--- GIVEN RECORDS Enclosed Below ---

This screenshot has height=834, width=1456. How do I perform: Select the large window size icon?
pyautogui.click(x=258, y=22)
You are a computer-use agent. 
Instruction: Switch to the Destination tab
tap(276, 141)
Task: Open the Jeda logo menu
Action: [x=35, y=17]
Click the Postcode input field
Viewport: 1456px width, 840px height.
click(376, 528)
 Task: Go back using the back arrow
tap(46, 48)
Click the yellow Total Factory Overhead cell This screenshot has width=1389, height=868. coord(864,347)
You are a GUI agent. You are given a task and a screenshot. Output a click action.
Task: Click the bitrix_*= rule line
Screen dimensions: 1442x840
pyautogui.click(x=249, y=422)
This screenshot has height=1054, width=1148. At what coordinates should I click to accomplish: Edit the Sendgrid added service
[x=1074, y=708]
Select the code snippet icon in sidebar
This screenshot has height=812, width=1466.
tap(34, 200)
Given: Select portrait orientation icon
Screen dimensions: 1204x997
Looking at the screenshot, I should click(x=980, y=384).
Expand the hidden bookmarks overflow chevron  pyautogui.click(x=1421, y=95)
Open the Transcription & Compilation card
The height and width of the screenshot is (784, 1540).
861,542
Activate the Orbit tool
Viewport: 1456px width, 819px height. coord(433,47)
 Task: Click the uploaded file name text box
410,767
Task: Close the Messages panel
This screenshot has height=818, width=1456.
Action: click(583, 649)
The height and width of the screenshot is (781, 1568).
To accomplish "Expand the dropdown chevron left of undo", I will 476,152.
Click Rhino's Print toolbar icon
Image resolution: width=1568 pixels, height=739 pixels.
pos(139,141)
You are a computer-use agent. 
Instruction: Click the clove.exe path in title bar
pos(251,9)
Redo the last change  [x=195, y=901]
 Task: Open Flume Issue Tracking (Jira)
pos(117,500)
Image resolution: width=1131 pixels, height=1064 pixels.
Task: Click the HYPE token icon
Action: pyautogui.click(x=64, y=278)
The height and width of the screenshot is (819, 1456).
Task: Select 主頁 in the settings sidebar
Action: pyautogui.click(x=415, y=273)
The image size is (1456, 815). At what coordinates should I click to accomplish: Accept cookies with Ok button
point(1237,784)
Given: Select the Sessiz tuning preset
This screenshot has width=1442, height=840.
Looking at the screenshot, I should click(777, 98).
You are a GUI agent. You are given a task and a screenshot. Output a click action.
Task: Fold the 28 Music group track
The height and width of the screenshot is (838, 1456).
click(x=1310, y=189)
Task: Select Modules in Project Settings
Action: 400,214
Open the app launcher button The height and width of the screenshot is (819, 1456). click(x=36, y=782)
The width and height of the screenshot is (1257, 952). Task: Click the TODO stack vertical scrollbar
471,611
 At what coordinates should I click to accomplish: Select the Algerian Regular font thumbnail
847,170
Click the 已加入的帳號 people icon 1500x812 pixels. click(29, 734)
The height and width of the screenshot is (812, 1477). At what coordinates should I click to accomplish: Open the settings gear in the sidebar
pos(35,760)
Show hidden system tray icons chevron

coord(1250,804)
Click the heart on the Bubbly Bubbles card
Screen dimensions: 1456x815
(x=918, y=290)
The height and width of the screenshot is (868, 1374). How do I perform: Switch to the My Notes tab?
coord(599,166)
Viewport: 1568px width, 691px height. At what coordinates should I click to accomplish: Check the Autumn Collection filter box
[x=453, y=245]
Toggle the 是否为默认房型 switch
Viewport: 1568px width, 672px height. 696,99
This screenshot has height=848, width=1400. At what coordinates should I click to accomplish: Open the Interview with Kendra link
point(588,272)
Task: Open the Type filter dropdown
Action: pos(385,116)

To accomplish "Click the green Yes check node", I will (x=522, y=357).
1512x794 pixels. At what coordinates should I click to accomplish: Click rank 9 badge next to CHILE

--- End of Enclosed GIVEN RECORDS ---

■ **ABOUT THIS EXERCISE**: Restate verbatim the first line above and all lines after it through the line containing "The height and width of the screenshot is (781, 1568)."; omit the rest.

■ **SOLUTION TO THIS PROBLEM**:
This screenshot has height=834, width=1456. How do I perform: Select the large window size icon?
pyautogui.click(x=258, y=22)
You are a computer-use agent. 
Instruction: Switch to the Destination tab
tap(276, 141)
Task: Open the Jeda logo menu
Action: [x=35, y=17]
Click the Postcode input field
Viewport: 1456px width, 840px height.
click(376, 528)
 Task: Go back using the back arrow
tap(46, 48)
Click the yellow Total Factory Overhead cell This screenshot has width=1389, height=868. coord(864,347)
You are a GUI agent. You are given a task and a screenshot. Output a click action.
Task: Click the bitrix_*= rule line
Screen dimensions: 1442x840
pyautogui.click(x=249, y=422)
This screenshot has height=1054, width=1148. At what coordinates should I click to accomplish: Edit the Sendgrid added service
[x=1074, y=708]
Select the code snippet icon in sidebar
This screenshot has height=812, width=1466.
tap(34, 200)
Given: Select portrait orientation icon
Screen dimensions: 1204x997
Looking at the screenshot, I should click(x=980, y=384).
Expand the hidden bookmarks overflow chevron  pyautogui.click(x=1421, y=95)
Open the Transcription & Compilation card
The height and width of the screenshot is (784, 1540).
861,542
Activate the Orbit tool
Viewport: 1456px width, 819px height. coord(433,47)
 Task: Click the uploaded file name text box
410,767
Task: Close the Messages panel
This screenshot has height=818, width=1456.
Action: click(583, 649)
The height and width of the screenshot is (781, 1568).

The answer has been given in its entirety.